▶ What is expected: Retype the records below from their first line through the line containing "Podcast (33, 2545)", and include nothing else.
[Provided data Boundary: Start]
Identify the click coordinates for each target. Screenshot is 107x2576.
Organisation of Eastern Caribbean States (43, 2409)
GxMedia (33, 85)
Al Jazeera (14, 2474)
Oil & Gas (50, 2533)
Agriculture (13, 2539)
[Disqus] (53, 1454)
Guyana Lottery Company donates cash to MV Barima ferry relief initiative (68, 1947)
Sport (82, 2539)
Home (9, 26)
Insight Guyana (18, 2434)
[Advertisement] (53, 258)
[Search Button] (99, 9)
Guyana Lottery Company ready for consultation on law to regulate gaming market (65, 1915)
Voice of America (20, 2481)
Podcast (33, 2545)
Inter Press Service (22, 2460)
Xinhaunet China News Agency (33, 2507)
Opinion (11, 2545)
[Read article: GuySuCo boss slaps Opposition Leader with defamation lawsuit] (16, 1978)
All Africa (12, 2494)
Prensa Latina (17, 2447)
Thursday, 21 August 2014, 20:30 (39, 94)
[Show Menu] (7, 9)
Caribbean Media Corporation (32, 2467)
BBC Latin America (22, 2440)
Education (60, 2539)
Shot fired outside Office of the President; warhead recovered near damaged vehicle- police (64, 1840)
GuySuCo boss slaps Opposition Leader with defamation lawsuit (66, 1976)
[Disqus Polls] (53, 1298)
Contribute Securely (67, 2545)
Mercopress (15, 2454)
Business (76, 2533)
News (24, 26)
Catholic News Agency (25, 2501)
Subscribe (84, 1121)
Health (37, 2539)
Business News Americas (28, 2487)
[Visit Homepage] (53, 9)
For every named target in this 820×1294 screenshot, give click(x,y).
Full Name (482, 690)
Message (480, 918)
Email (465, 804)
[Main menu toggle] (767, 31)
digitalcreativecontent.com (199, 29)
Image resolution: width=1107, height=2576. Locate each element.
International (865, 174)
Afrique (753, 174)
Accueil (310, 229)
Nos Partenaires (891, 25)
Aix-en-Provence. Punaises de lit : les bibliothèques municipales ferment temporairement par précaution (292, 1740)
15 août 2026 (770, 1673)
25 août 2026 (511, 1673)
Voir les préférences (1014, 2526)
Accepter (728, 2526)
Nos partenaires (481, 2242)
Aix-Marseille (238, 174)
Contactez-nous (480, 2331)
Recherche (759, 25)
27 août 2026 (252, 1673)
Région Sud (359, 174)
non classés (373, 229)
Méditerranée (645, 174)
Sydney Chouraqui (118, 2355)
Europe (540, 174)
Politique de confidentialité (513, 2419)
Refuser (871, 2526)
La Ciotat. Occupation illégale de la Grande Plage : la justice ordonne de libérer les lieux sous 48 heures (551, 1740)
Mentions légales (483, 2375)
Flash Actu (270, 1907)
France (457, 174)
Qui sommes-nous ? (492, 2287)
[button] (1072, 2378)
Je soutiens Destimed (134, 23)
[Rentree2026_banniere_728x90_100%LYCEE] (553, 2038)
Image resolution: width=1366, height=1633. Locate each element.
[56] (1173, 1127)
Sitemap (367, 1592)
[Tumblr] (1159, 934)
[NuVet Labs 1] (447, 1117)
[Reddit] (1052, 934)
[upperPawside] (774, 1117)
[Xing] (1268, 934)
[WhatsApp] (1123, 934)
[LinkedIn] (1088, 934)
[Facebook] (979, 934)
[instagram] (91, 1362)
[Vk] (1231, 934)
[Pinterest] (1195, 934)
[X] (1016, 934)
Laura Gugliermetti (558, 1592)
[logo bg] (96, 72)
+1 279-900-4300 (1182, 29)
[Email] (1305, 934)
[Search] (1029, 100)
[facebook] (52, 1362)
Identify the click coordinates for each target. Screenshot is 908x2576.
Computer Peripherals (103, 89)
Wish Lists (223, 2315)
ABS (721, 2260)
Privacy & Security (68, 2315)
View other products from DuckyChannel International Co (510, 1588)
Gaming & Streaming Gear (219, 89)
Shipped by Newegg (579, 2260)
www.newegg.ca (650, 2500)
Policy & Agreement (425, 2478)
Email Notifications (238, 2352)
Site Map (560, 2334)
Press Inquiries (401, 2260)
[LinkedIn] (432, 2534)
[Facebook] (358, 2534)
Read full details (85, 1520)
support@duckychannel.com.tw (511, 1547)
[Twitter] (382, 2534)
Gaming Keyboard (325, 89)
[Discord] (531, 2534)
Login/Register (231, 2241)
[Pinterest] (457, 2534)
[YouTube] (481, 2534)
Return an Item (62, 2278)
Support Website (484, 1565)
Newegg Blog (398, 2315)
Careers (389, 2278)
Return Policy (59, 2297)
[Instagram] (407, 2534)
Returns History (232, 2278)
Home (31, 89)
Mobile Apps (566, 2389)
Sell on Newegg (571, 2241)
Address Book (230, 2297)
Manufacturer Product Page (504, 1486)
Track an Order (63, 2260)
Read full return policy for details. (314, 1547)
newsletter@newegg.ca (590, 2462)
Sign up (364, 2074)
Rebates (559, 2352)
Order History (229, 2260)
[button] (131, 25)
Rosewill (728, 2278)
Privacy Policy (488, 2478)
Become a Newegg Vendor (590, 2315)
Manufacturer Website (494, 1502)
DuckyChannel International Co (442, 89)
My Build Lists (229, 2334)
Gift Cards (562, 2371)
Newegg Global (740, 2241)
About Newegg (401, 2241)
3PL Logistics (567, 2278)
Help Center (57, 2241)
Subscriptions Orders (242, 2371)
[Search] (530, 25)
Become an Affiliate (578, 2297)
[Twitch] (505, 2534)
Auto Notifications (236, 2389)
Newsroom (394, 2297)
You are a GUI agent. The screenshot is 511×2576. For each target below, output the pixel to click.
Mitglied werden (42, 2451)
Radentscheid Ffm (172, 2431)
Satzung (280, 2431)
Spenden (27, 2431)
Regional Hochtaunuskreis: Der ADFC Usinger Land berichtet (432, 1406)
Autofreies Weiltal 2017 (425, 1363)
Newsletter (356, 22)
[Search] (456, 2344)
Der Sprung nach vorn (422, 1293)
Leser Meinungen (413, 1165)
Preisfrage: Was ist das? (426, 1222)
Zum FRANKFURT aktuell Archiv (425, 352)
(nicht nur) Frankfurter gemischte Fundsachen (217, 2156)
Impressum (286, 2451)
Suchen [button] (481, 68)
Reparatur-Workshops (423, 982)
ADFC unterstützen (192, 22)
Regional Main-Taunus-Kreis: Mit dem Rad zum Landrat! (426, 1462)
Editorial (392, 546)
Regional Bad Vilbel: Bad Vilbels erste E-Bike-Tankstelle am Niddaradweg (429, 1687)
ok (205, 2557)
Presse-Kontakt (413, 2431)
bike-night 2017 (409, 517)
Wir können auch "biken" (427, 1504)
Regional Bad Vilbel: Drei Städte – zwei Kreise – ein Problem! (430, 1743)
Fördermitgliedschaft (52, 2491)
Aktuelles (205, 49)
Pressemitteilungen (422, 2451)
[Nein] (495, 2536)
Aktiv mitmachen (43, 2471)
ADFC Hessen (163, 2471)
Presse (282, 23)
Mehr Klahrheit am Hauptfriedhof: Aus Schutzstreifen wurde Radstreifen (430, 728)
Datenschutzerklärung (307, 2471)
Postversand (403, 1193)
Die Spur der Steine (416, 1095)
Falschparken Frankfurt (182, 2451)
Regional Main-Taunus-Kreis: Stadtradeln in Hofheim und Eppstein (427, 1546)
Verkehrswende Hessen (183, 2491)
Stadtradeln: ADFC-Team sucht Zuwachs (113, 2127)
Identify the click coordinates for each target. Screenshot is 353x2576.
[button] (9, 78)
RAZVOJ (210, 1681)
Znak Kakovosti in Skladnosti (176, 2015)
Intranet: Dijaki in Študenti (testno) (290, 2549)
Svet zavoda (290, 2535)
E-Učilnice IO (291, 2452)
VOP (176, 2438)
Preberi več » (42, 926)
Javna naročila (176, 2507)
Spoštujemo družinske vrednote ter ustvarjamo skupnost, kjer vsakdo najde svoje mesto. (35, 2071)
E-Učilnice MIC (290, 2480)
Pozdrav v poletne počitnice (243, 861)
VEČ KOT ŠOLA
[Provided data Boundary: End]
▶ Solution to the problem:
Identify the click coordinates for each target. Screenshot is 107x2576.
Organisation of Eastern Caribbean States (43, 2409)
GxMedia (33, 85)
Al Jazeera (14, 2474)
Oil & Gas (50, 2533)
Agriculture (13, 2539)
[Disqus] (53, 1454)
Guyana Lottery Company donates cash to MV Barima ferry relief initiative (68, 1947)
Sport (82, 2539)
Home (9, 26)
Insight Guyana (18, 2434)
[Advertisement] (53, 258)
[Search Button] (99, 9)
Guyana Lottery Company ready for consultation on law to regulate gaming market (65, 1915)
Voice of America (20, 2481)
Podcast (33, 2545)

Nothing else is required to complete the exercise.